[Begin Available data]
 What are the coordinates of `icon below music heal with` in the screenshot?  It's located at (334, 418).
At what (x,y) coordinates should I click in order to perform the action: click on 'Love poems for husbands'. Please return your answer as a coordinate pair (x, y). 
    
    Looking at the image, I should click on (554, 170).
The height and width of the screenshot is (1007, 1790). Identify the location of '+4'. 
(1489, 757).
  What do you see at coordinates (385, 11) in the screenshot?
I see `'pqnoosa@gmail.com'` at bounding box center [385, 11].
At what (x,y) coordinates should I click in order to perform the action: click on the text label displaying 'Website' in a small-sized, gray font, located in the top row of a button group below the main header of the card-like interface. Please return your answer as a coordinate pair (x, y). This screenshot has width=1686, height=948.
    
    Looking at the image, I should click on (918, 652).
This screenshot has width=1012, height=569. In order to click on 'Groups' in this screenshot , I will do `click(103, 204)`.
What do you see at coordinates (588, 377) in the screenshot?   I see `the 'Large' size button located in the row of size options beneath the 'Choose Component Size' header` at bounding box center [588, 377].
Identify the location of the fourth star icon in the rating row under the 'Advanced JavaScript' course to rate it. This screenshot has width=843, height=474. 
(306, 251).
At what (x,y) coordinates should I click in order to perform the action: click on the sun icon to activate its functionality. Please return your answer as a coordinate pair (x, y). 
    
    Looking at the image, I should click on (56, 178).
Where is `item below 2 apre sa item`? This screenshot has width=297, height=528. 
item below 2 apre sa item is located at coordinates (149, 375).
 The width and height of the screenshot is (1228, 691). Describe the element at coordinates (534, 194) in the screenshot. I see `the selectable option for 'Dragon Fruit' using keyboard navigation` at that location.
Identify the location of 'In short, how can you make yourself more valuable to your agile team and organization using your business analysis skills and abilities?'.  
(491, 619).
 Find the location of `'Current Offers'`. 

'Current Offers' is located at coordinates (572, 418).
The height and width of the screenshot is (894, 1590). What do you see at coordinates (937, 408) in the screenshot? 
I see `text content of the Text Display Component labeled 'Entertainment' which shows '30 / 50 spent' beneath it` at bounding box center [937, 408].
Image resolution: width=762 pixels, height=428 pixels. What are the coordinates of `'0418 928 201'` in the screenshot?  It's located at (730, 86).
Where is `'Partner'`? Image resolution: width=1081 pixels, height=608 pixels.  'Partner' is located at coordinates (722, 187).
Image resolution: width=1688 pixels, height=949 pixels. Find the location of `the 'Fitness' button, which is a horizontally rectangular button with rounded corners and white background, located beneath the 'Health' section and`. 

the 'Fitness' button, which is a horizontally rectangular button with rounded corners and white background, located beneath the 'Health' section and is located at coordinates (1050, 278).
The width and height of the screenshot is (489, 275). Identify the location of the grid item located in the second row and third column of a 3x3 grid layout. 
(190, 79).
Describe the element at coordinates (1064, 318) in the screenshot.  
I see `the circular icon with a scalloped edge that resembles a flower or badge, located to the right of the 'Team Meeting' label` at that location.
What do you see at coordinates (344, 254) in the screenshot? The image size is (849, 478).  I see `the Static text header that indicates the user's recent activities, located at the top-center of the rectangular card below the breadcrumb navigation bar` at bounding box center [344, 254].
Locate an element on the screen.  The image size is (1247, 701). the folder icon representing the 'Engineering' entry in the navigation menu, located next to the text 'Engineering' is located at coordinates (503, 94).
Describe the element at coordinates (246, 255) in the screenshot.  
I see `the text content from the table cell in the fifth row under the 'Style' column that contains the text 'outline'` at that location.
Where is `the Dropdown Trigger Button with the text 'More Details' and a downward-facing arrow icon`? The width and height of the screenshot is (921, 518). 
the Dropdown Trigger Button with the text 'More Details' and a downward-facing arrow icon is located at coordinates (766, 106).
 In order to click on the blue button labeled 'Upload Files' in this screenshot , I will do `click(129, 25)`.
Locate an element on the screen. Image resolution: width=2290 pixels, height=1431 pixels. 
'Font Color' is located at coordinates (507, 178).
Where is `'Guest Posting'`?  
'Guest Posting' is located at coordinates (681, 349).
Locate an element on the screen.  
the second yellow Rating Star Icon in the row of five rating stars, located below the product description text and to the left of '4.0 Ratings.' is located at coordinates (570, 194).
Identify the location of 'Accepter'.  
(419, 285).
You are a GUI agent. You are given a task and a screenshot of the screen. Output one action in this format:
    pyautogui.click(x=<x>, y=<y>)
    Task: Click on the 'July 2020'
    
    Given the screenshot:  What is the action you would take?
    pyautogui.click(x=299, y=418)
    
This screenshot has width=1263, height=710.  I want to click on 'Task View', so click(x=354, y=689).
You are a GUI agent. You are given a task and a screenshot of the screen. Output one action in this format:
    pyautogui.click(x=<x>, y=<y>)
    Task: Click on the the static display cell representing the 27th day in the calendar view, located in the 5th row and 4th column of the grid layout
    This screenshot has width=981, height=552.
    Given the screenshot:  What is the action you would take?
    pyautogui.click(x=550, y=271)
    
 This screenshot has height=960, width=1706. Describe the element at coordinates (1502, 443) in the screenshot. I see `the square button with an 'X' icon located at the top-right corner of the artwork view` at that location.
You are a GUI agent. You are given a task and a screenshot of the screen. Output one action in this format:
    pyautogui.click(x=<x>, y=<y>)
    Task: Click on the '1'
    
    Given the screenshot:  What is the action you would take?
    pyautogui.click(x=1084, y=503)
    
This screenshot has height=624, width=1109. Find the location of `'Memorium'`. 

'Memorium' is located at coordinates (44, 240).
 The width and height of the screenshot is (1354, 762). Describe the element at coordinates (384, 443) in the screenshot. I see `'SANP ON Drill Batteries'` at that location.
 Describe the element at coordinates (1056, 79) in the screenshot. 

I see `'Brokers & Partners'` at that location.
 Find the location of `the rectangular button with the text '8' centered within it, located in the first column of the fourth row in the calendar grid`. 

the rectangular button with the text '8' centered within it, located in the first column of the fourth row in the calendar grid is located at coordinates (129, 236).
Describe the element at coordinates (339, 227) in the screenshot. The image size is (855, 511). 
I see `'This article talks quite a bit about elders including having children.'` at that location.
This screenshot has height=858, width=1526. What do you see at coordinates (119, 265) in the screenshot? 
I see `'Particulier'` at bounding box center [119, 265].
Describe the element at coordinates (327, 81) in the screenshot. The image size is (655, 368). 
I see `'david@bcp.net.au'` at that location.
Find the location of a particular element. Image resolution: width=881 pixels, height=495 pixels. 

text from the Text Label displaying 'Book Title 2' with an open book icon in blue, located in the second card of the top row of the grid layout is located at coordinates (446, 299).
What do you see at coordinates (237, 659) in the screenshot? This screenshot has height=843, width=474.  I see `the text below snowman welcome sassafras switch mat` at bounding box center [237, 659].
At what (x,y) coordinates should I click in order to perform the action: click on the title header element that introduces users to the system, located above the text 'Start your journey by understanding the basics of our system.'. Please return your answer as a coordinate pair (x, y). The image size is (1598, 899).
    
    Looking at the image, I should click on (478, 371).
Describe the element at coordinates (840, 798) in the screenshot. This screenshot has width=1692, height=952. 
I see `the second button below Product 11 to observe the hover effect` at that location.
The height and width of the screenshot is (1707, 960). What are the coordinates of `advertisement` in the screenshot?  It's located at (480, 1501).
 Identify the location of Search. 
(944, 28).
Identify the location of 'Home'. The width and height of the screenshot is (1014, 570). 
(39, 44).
[End Available data]
Rewrite the lines above so that "Identify the location of" becomes "Find the position of" wherever it occurs, and keep everything else the same.

 What are the coordinates of `icon below music heal with` in the screenshot?  It's located at (334, 418).
At what (x,y) coordinates should I click in order to perform the action: click on 'Love poems for husbands'. Please return your answer as a coordinate pair (x, y). 
    
    Looking at the image, I should click on (554, 170).
The height and width of the screenshot is (1007, 1790). Find the position of '+4'. 
(1489, 757).
  What do you see at coordinates (385, 11) in the screenshot?
I see `'pqnoosa@gmail.com'` at bounding box center [385, 11].
At what (x,y) coordinates should I click in order to perform the action: click on the text label displaying 'Website' in a small-sized, gray font, located in the top row of a button group below the main header of the card-like interface. Please return your answer as a coordinate pair (x, y). This screenshot has width=1686, height=948.
    
    Looking at the image, I should click on (918, 652).
This screenshot has width=1012, height=569. In order to click on 'Groups' in this screenshot , I will do `click(103, 204)`.
What do you see at coordinates (588, 377) in the screenshot?   I see `the 'Large' size button located in the row of size options beneath the 'Choose Component Size' header` at bounding box center [588, 377].
Find the position of the fourth star icon in the rating row under the 'Advanced JavaScript' course to rate it. This screenshot has width=843, height=474. 
(306, 251).
At what (x,y) coordinates should I click in order to perform the action: click on the sun icon to activate its functionality. Please return your answer as a coordinate pair (x, y). 
    
    Looking at the image, I should click on (56, 178).
Where is `item below 2 apre sa item`? This screenshot has width=297, height=528. 
item below 2 apre sa item is located at coordinates (149, 375).
 The width and height of the screenshot is (1228, 691). Describe the element at coordinates (534, 194) in the screenshot. I see `the selectable option for 'Dragon Fruit' using keyboard navigation` at that location.
Find the position of 'In short, how can you make yourself more valuable to your agile team and organization using your business analysis skills and abilities?'.  
(491, 619).
 Find the location of `'Current Offers'`. 

'Current Offers' is located at coordinates (572, 418).
The height and width of the screenshot is (894, 1590). What do you see at coordinates (937, 408) in the screenshot? 
I see `text content of the Text Display Component labeled 'Entertainment' which shows '30 / 50 spent' beneath it` at bounding box center [937, 408].
Image resolution: width=762 pixels, height=428 pixels. What are the coordinates of `'0418 928 201'` in the screenshot?  It's located at (730, 86).
Where is `'Partner'`? Image resolution: width=1081 pixels, height=608 pixels.  'Partner' is located at coordinates (722, 187).
Image resolution: width=1688 pixels, height=949 pixels. Find the location of `the 'Fitness' button, which is a horizontally rectangular button with rounded corners and white background, located beneath the 'Health' section and`. 

the 'Fitness' button, which is a horizontally rectangular button with rounded corners and white background, located beneath the 'Health' section and is located at coordinates (1050, 278).
The width and height of the screenshot is (489, 275). Find the position of the grid item located in the second row and third column of a 3x3 grid layout. 
(190, 79).
Describe the element at coordinates (1064, 318) in the screenshot.  
I see `the circular icon with a scalloped edge that resembles a flower or badge, located to the right of the 'Team Meeting' label` at that location.
What do you see at coordinates (344, 254) in the screenshot? The image size is (849, 478).  I see `the Static text header that indicates the user's recent activities, located at the top-center of the rectangular card below the breadcrumb navigation bar` at bounding box center [344, 254].
Locate an element on the screen.  The image size is (1247, 701). the folder icon representing the 'Engineering' entry in the navigation menu, located next to the text 'Engineering' is located at coordinates (503, 94).
Describe the element at coordinates (246, 255) in the screenshot.  
I see `the text content from the table cell in the fifth row under the 'Style' column that contains the text 'outline'` at that location.
Where is `the Dropdown Trigger Button with the text 'More Details' and a downward-facing arrow icon`? The width and height of the screenshot is (921, 518). 
the Dropdown Trigger Button with the text 'More Details' and a downward-facing arrow icon is located at coordinates (766, 106).
 In order to click on the blue button labeled 'Upload Files' in this screenshot , I will do `click(129, 25)`.
Locate an element on the screen. Image resolution: width=2290 pixels, height=1431 pixels. 
'Font Color' is located at coordinates (507, 178).
Where is `'Guest Posting'`?  
'Guest Posting' is located at coordinates (681, 349).
Locate an element on the screen.  
the second yellow Rating Star Icon in the row of five rating stars, located below the product description text and to the left of '4.0 Ratings.' is located at coordinates (570, 194).
Find the position of 'Accepter'.  
(419, 285).
You are a GUI agent. You are given a task and a screenshot of the screen. Output one action in this format:
    pyautogui.click(x=<x>, y=<y>)
    Task: Click on the 'July 2020'
    
    Given the screenshot:  What is the action you would take?
    pyautogui.click(x=299, y=418)
    
This screenshot has width=1263, height=710.  I want to click on 'Task View', so click(x=354, y=689).
You are a GUI agent. You are given a task and a screenshot of the screen. Output one action in this format:
    pyautogui.click(x=<x>, y=<y>)
    Task: Click on the the static display cell representing the 27th day in the calendar view, located in the 5th row and 4th column of the grid layout
    This screenshot has width=981, height=552.
    Given the screenshot:  What is the action you would take?
    pyautogui.click(x=550, y=271)
    
 This screenshot has height=960, width=1706. Describe the element at coordinates (1502, 443) in the screenshot. I see `the square button with an 'X' icon located at the top-right corner of the artwork view` at that location.
You are a GUI agent. You are given a task and a screenshot of the screen. Output one action in this format:
    pyautogui.click(x=<x>, y=<y>)
    Task: Click on the '1'
    
    Given the screenshot:  What is the action you would take?
    pyautogui.click(x=1084, y=503)
    
This screenshot has height=624, width=1109. Find the location of `'Memorium'`. 

'Memorium' is located at coordinates (44, 240).
 The width and height of the screenshot is (1354, 762). Describe the element at coordinates (384, 443) in the screenshot. I see `'SANP ON Drill Batteries'` at that location.
 Describe the element at coordinates (1056, 79) in the screenshot. 

I see `'Brokers & Partners'` at that location.
 Find the location of `the rectangular button with the text '8' centered within it, located in the first column of the fourth row in the calendar grid`. 

the rectangular button with the text '8' centered within it, located in the first column of the fourth row in the calendar grid is located at coordinates (129, 236).
Describe the element at coordinates (339, 227) in the screenshot. The image size is (855, 511). 
I see `'This article talks quite a bit about elders including having children.'` at that location.
This screenshot has height=858, width=1526. What do you see at coordinates (119, 265) in the screenshot? 
I see `'Particulier'` at bounding box center [119, 265].
Describe the element at coordinates (327, 81) in the screenshot. The image size is (655, 368). 
I see `'david@bcp.net.au'` at that location.
Find the location of a particular element. Image resolution: width=881 pixels, height=495 pixels. 

text from the Text Label displaying 'Book Title 2' with an open book icon in blue, located in the second card of the top row of the grid layout is located at coordinates (446, 299).
What do you see at coordinates (237, 659) in the screenshot? This screenshot has height=843, width=474.  I see `the text below snowman welcome sassafras switch mat` at bounding box center [237, 659].
At what (x,y) coordinates should I click in order to perform the action: click on the title header element that introduces users to the system, located above the text 'Start your journey by understanding the basics of our system.'. Please return your answer as a coordinate pair (x, y). The image size is (1598, 899).
    
    Looking at the image, I should click on (478, 371).
Describe the element at coordinates (840, 798) in the screenshot. This screenshot has width=1692, height=952. 
I see `the second button below Product 11 to observe the hover effect` at that location.
The height and width of the screenshot is (1707, 960). What are the coordinates of `advertisement` in the screenshot?  It's located at (480, 1501).
 Find the position of Search. 
(944, 28).
Find the position of 'Home'. The width and height of the screenshot is (1014, 570). 
(39, 44).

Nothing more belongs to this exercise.